The relationship between BitTorrent and the kernel of its idea seems to be approximately the same as the relationship between Napster and IRC XDCC, or between WinAmp and MP3 players. I think that's a compliment, by the way.
> more notably the idea was the foundation for Digital Fountain
IIRC Luby came up with a rateless encoding algorithms while working on overcoming content delivery issues in lossy networks. It had less to do with a group delivery per se, and more with the lossy transmission medium. They did initially focus on a single-sender setup, and in that they were quite a bit different from BT. Only after DF was founded they started looking at alternative applications of their (patented) ideas and resurrected the swarm-casting stuff.
In other words I wouldn't mix DF and BT together. They are certainly related, but they are more different than they are similar.
You'll probably win an argument about Luby's CV, but I'm just going to point out that the signature technical detail of BitTorrent is FEC, and Luby is an FEC, coding-theory, and crypto luminary from way before the first bubble.

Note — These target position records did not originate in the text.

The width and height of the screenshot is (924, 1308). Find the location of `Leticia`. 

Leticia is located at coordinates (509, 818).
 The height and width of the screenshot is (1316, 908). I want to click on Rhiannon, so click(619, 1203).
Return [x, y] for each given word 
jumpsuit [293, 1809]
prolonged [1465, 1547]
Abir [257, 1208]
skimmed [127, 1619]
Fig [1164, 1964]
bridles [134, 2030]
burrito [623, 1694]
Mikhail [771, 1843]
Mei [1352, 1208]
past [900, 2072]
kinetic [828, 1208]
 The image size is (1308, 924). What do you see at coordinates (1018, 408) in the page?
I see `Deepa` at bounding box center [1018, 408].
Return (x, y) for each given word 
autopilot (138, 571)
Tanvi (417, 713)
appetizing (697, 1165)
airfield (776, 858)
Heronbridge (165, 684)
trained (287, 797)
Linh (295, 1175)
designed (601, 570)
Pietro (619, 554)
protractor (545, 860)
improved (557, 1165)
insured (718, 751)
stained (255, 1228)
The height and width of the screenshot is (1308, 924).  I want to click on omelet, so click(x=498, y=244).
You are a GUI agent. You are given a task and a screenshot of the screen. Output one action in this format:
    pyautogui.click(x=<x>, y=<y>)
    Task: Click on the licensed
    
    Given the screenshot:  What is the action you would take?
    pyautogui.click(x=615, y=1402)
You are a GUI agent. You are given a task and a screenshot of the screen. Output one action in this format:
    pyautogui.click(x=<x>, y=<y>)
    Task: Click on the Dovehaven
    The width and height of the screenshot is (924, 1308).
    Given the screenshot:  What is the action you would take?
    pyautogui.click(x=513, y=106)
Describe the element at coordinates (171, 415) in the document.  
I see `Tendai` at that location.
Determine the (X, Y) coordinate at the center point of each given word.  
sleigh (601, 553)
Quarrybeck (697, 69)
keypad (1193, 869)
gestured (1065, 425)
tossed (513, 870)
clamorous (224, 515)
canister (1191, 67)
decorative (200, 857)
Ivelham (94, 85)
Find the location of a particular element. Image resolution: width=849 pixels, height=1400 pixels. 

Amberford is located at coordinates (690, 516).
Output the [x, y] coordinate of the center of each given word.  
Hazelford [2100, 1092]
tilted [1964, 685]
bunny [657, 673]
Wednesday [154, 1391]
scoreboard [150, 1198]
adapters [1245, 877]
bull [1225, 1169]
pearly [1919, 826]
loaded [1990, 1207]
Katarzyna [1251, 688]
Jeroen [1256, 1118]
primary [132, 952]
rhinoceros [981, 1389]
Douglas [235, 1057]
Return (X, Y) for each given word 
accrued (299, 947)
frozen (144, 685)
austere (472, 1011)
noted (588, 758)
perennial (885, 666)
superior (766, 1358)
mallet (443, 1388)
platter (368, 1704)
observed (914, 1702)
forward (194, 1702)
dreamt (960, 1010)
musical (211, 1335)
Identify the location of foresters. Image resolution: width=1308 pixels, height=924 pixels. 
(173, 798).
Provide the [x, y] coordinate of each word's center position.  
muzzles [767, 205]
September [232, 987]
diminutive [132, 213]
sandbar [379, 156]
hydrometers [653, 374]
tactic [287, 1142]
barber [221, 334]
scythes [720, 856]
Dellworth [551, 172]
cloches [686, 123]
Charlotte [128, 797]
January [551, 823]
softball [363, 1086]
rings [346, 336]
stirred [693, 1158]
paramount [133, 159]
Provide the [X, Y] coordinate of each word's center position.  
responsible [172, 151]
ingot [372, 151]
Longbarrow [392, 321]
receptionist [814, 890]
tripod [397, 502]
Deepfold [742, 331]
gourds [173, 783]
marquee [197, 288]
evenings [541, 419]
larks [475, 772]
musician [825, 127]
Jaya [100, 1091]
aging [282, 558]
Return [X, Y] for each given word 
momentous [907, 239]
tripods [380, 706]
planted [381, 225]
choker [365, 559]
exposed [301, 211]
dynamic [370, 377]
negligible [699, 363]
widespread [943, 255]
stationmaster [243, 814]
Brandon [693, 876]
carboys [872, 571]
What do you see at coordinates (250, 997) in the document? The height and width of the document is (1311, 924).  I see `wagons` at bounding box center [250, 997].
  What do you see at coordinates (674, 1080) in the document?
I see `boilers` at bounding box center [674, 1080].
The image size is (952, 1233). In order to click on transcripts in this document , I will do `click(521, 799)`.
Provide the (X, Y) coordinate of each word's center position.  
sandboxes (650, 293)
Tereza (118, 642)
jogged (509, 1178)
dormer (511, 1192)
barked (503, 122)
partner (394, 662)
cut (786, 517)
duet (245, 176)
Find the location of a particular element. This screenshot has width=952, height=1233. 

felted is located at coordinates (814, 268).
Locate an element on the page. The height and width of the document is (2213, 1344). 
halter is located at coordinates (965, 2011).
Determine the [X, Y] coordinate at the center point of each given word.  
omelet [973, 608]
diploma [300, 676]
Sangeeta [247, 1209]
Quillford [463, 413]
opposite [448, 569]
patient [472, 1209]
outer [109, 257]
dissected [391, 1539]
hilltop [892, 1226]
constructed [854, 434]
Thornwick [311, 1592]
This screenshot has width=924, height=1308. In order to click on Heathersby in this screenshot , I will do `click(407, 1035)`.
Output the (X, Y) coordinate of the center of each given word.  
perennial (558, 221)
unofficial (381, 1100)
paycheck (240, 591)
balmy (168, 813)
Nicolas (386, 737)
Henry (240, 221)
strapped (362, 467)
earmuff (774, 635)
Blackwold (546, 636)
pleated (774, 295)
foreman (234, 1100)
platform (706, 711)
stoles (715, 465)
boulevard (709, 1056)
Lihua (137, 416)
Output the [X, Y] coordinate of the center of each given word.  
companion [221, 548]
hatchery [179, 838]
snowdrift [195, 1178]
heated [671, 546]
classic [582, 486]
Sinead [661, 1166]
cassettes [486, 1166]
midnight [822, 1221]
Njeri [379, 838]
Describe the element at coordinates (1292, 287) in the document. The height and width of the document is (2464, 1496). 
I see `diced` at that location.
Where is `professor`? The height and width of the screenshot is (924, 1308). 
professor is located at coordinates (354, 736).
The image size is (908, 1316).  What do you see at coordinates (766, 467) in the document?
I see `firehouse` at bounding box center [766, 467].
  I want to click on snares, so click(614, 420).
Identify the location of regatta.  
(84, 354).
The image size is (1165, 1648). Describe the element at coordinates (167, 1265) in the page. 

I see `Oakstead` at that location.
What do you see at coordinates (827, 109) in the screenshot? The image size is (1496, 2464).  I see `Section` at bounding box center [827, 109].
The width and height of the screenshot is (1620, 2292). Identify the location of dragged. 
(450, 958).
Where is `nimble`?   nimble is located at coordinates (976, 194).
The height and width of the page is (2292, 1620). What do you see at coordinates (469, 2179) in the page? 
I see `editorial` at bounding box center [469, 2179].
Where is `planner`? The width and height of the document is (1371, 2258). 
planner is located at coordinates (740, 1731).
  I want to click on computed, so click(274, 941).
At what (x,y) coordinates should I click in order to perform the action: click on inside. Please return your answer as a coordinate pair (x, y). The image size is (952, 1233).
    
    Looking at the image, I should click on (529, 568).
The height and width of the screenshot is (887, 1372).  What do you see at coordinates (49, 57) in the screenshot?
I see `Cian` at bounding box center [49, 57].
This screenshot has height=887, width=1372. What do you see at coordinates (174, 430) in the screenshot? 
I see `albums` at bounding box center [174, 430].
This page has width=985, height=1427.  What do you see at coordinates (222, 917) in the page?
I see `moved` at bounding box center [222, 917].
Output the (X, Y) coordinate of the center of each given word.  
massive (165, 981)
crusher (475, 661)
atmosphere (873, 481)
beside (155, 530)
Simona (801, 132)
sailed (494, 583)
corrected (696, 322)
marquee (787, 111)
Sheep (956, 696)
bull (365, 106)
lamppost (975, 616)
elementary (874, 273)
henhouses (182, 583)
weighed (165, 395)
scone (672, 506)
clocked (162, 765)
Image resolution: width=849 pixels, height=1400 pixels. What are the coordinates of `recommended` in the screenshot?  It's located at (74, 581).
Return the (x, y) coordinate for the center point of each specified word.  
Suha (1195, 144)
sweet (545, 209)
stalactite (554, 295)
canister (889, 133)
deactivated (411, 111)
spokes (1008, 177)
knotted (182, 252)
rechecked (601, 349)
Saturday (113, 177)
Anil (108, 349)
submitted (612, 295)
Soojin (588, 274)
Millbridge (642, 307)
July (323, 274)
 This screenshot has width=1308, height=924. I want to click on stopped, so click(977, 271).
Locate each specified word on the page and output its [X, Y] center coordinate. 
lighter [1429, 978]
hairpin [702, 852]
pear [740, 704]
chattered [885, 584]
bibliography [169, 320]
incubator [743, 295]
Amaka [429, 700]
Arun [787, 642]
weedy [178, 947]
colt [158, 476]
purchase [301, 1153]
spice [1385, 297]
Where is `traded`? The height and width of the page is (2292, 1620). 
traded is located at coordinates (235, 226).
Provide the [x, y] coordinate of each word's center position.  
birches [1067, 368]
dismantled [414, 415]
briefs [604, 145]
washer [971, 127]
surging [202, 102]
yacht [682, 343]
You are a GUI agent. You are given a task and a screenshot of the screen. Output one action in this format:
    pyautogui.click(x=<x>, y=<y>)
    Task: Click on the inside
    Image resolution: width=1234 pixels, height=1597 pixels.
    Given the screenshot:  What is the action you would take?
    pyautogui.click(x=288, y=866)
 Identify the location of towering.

I founded a VC-funded startup that ran from '99-'01 that was directly in this space; we implemented basically the same system as BitTorrent for group file transfer. We definitely felt like there was significant overlap with Digital Fountain (though we were using off-the-shelf PD coding schemes, like BitTorrent did).
"Lossy transmission medium" is another way to think about multicast congestion, and multicast congestion is another way to think about "how to get content to a large, diverse audience of people", which I think sums up BitTorrent.
The big difference between BitTorrent and DF is that BitTorrent is P2P, and DF isn't. That sounds huge, but realize that "P2P vs. Planned" is an informal way to describe the major approaches to multicast reliability protocols.
It's not too hard to track down, but, no. We weren't particularly successful. I've got a blog post or 50 to write about that whole experience, when it's less raw.
The idea that people will continue to upload the file after they have downloaded it seemed silly before someone actually did it. Using a http tracker was going against the trend that all the other protocol designers were following at the time.
Then someone made it, and it became a big hit. Just like YouTube - it sounds technologically silly before it is done. NOW it's easy to see how obvious it is, but before it was done, it was not the same way.
Bram Cohen is the polar opposite of Ian Clarke, and that's why his project is so much more successful.